I26.01
Septic pulmonary embolism with acute cor pulmonale
Septic pulmonary embolism (SPE) with acute cor pulmonale is a rare but life-threatening clinical syndrome characterized by the embolization of an infected thrombus from a peripheral source into the pulmonary arterial system, resulting in acute right ventricular failure. Unlike traditional pulmonary embolism, SPE involves both mechanical obstruction and a localized infectious process within the pulmonary vasculature, leading to parenchymal inflammation or abscess formation. The 'acute cor pulmonale' component signifies that the embolic load and subsequent pulmonary vasoconstriction have caused a sudden, severe increase in pulmonary arterial pressure, leading to right ventricular dilation and dysfunction. This condition typically arises in patients with right-sided infective endocarditis, infected central venous catheters, or septic thrombophlebitis.
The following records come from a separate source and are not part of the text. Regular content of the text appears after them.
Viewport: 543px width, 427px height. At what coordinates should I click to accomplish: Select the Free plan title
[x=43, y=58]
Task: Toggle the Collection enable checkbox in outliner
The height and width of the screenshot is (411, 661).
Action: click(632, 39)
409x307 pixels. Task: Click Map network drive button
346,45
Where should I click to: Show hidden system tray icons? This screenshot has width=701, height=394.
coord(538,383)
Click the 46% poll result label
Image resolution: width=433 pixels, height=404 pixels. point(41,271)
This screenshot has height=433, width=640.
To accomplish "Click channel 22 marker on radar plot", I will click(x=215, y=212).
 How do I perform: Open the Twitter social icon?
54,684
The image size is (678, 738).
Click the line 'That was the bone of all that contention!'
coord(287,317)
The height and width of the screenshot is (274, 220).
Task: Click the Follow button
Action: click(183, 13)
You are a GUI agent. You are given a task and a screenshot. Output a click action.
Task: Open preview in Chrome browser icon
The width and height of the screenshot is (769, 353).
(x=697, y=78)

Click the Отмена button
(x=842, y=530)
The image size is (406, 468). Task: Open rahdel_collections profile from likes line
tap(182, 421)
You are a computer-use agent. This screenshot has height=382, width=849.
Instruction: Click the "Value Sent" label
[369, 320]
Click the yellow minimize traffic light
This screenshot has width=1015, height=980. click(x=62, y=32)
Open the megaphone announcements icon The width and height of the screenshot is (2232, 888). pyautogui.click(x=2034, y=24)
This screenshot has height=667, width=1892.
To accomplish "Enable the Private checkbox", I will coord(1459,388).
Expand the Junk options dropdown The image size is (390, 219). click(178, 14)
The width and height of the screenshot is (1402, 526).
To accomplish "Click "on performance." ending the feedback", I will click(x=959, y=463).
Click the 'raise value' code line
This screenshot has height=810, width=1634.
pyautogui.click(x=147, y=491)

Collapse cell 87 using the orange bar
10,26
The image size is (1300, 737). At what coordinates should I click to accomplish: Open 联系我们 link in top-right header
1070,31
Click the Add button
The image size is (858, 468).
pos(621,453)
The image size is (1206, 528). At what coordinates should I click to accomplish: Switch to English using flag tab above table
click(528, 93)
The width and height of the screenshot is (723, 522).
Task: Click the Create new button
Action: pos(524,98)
Management requires a multi-faceted approach including hemodynamic stabilization, targeted long-term antimicrobial therapy, and identification and eradication of the infectious source.
Clinical Symptoms
- Acute onset dyspnea
- High-grade fever and rigors
- Pleuritic chest pain
- Tachycardia
- Tachypnea
- Cough
- Hemoptysis
- Hypotension and signs of shock
- Jugular venous distention
- Prominent P2 (pulmonary component of second heart sound)
- Right-sided S3 or S4 gallop rhythm
- Peripheral edema (in acute-on-chronic cases)
- Cyanosis
- Syncope or near-syncope
Common Causes
- Right-sided infective endocarditis (tricuspid or pulmonary valve)
- Infected central venous catheters (CVC)
- Indwelling cardiac devices (pacemaker or ICD leads)
- Lemierre syndrome (septic thrombophlebitis of the internal jugular vein)
- Pelvic septic thrombophlebitis
- Intravenous drug use (IVDU)
- Arteriovenous fistula infection in hemodialysis patients
- Soft tissue infections (e.g., cellulitis or abscesses with venous involvement)
- Osteomyelitis
Documentation & Coding Tips
Explicitly link the septic pulmonary embolism to the underlying localized or systemic infection to capture the full severity and ensure proper sequencing.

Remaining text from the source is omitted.